Previous studies analyzed MUNIX in amyotrophic lateral sclerosis and other debilitating disorders, but not CMT.

The researchers performed the MUNIX technique on 56 CMT patients and 53 healthy controls. They also assessed the potential correlation of MUNIX results with clinical scales.

The method was performed in the abductor pollicis brevis (APB, a muscle in the hand located between the wrist and the base of the thumb), the abductor digiti minimi (ADM, the lateral side of the foot), and the tibialis anterior (TA, the lateral side of the lower leg), which are all typically involved in CMT.

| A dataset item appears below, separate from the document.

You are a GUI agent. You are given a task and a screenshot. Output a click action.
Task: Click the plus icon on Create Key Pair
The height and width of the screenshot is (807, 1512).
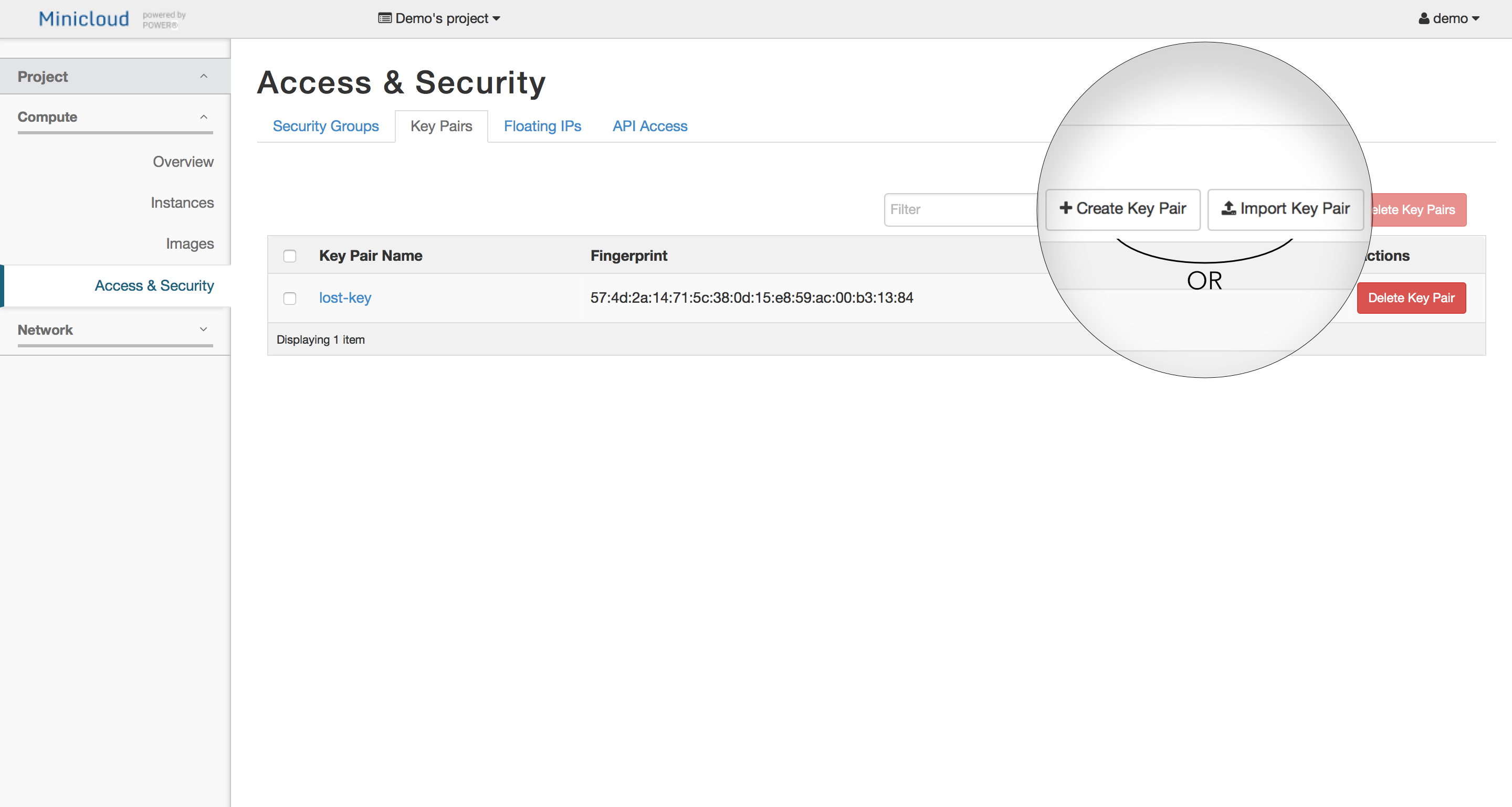click(1065, 208)
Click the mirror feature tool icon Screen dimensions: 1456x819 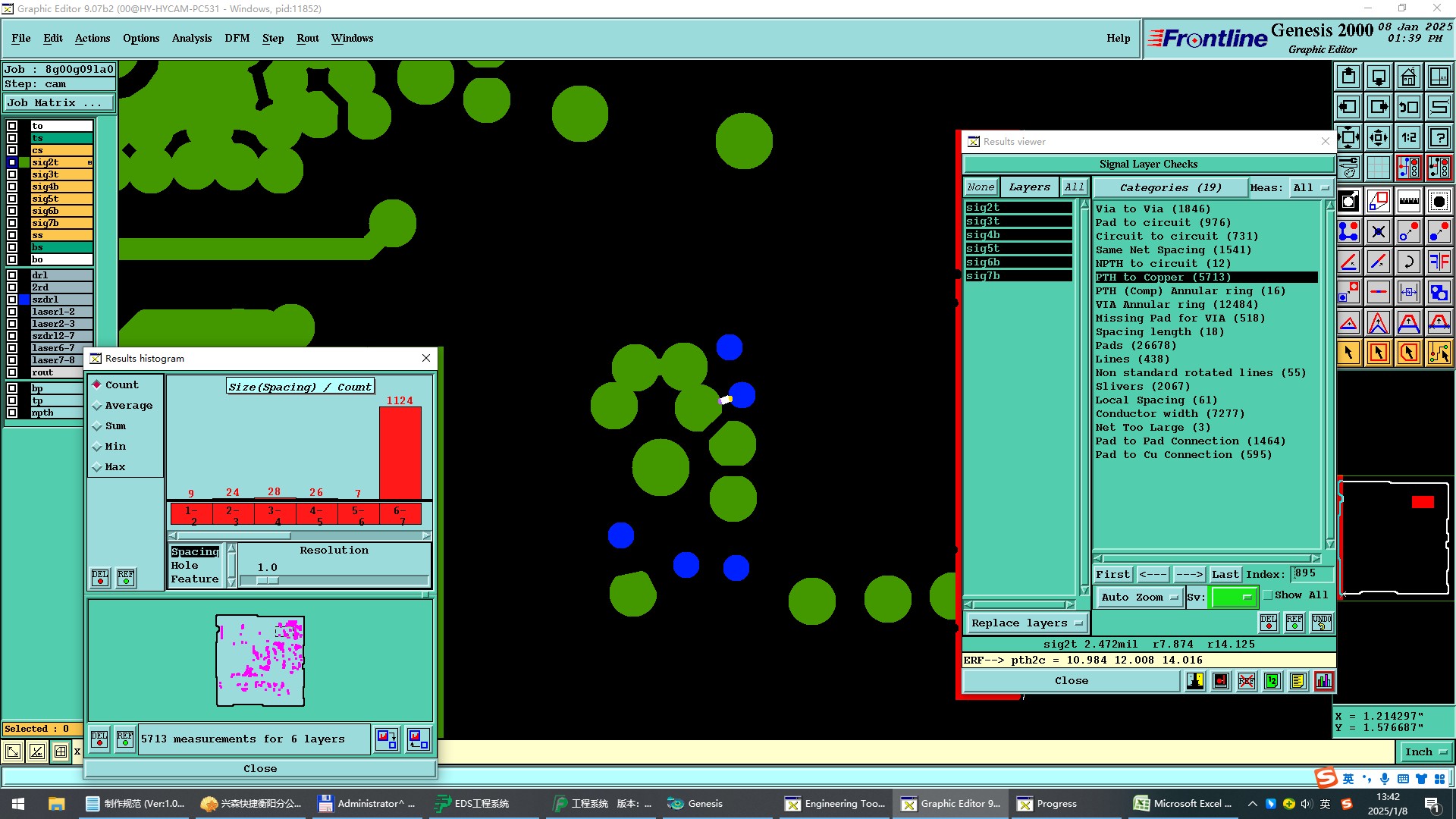point(1439,262)
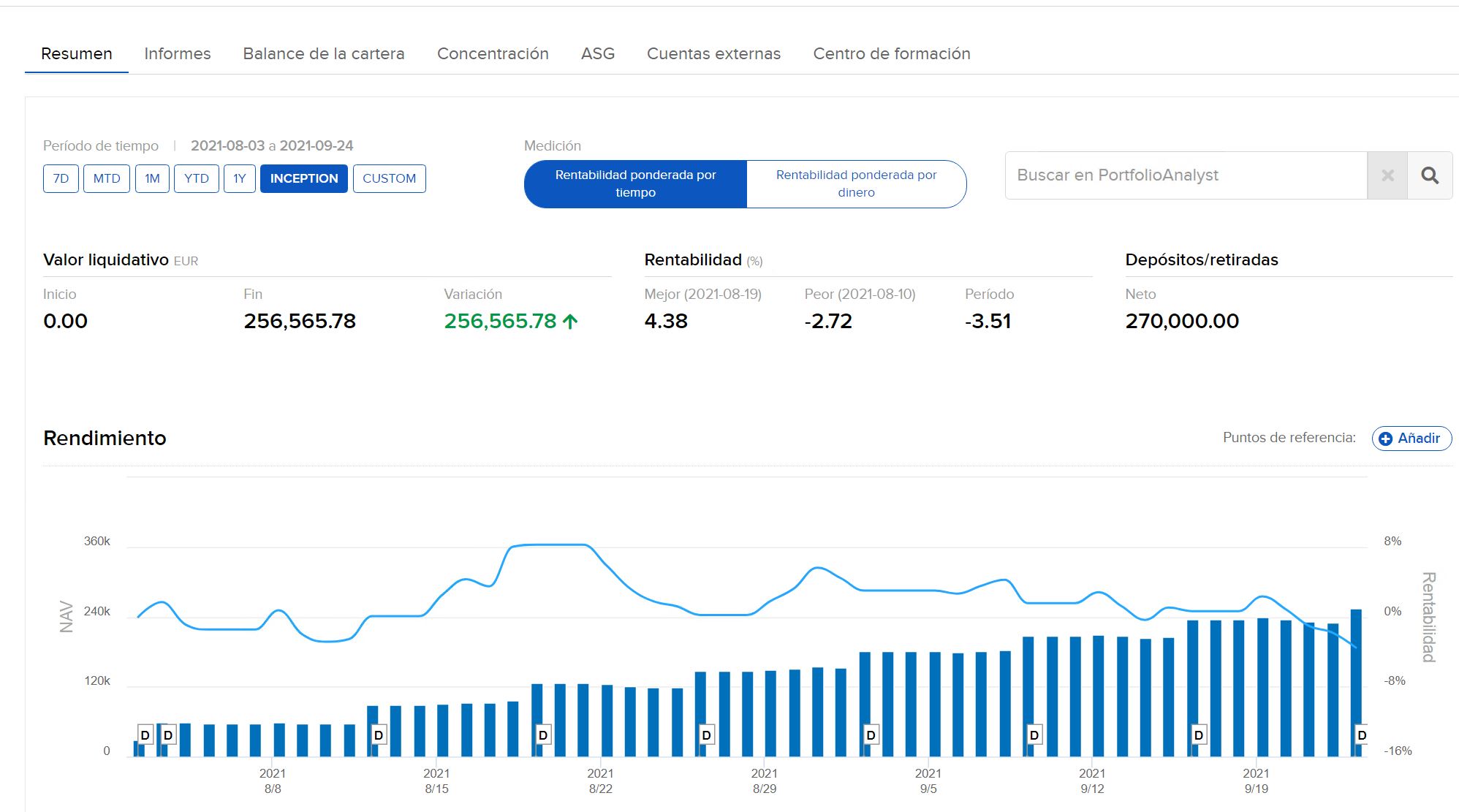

The scientists calculated a MUNIX sum score by adding the results of the three muscles. Muscle strength and weakness were assessed with appropriate scales.

Of 41 patients with available genetic results, 34 had CMT1A, four had CMT1B, one had CMT4C, and two had other CMT-related gene mutations. All other patients had a typical CMT phenotype, with peripheral nerve damage and muscle atrophy in the lower limbs, with foot deformities.

In CMT1 patients, results showed a correlation between the MUNIX scores of the ADM, APB, and TA muscles and the scale score of the corresponding muscle. MUNIX values decreased in patients with CMT compared to healthy controls, which is due to the loss of motor nerve fibers, researchers observed. These findings concur with those seen in ALS.

The MUNIX sum score also correlated with the functional scales of clinical impairment, CMTNSv2 and ONLS. Of note, assessment of each muscle took less than 20 minutes and was well-tolerated, the scientists reported.

“This study showed that MUNIX correlated with motor impairment and clinical disability in patients with CMT disease, and could provide a new tool to follow up these patients in trials,” the researchers wrote.

Additional studies are required to confirm the findings in larger patient groups, they said.